Hi, I am wanting to replace our kitchen countertops to upgrade the kitchen. I would like to build it out of 6/4 red oak. To give a really tight joint between pieces of lumber, I would like to use a dovetail tongue and groove joint to connect them. Is anyone aware of a router bit set to do this?


----------



## Quillman (Aug 16, 2010)

One cutter will cut both sexes of the joint. No need for a set.
However, if desired, the tenon can be cut with a larger cutter but with the same angle.


----------



## Mike (Nov 22, 2004)

Gene, this type of joint is called a sliding dovetail joint.


----------



## Roodog (Apr 10, 2013)

*answer to your query*

Hi Mike.
I have seen here in Australia just the router bit that you need, though I feel sure that it is available in North America somewhere.
I have a Triton router table and a few other Triton tools too. In their range they have a dovetail bit which would be perfect for your job. I feel certain that CARBATEC would have similar in their range.
Hope that helps.
Andrew Bauld


----------



## PRDarnell (Mar 21, 2012)

I've never used a router bit like that. However, I had a countertop that was pieced together with a joint that resembled one made with the Katana Glue Joint bit shown at the MLCS website. It held up for the 20 years I had it and it didn't come apart when I dismantled and replaced the counter. 

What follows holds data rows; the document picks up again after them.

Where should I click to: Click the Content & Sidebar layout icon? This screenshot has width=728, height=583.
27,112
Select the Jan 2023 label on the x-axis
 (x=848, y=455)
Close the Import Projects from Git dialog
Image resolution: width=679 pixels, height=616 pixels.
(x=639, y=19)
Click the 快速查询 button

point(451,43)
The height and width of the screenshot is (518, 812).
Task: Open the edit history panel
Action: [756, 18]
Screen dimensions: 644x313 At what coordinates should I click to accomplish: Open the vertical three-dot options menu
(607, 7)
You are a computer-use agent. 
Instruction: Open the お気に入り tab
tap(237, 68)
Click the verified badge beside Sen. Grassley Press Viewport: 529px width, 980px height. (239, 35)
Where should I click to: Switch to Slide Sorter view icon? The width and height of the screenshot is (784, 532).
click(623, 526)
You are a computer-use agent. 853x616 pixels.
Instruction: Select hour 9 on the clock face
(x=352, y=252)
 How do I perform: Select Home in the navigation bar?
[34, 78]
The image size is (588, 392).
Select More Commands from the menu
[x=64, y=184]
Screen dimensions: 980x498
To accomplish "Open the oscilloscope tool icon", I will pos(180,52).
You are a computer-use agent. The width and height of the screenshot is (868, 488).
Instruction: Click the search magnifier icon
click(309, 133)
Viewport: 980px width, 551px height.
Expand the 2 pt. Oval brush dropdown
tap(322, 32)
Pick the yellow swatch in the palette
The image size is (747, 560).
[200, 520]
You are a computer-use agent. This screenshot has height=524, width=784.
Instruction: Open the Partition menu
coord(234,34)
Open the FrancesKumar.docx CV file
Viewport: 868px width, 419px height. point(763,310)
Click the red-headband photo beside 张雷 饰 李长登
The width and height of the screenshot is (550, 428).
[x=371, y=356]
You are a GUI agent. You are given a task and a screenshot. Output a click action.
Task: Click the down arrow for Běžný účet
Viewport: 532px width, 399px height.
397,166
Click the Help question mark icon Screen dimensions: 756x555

Disclaimer: When I did cut that kind of profile two times once I used a cutter head on my table saw (not a good experience) and a buddy's shaper the other time (much easier).


----------



## samurai (Aug 14, 2011)

you can use any dovetail bit to make this kind of joint.for female dovetail you can use handheld router and for male joint you can simply use any router table, but horizontal table would be more nice.
check out this video http://youtu.be/4H1XTY6Ehls


----------



## DesertRatTom (Jul 3, 2012)

Almost any supplier has this kind of bit. I think your problem with be the slight variations in thickness, warps, etc. that will raise or lower some as they go through your router, which will give you an uneven top which will require sanding or planing to level. Jointing and planing of oversized pieces would help. 3/4 stock from a big box store is sure to produce uneven results. it is never flat and straight.


----------



## oldcowboy (Feb 25, 2012)

Thanks for your assistance. I think I have the basic idea now and with some careful setup will be able to make the sliding dovetail joint to assemble the countertop.


----------